(Records for locating displayed items)
◆ ◆ ◆ ◆ ◆ ◆ ◆

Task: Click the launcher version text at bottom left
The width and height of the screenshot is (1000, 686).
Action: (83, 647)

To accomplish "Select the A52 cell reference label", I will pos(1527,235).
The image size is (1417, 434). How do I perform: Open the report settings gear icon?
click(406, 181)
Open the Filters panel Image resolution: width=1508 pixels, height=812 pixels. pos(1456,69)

◆ ◆ ◆ ◆ ◆ ◆ ◆

What the task requires:
Reproduce every line of the material above verbatim.

Response to this exercise:
Task: Click the launcher version text at bottom left
The width and height of the screenshot is (1000, 686).
Action: (83, 647)

To accomplish "Select the A52 cell reference label", I will pos(1527,235).
The image size is (1417, 434). How do I perform: Open the report settings gear icon?
click(406, 181)
Open the Filters panel Image resolution: width=1508 pixels, height=812 pixels. pos(1456,69)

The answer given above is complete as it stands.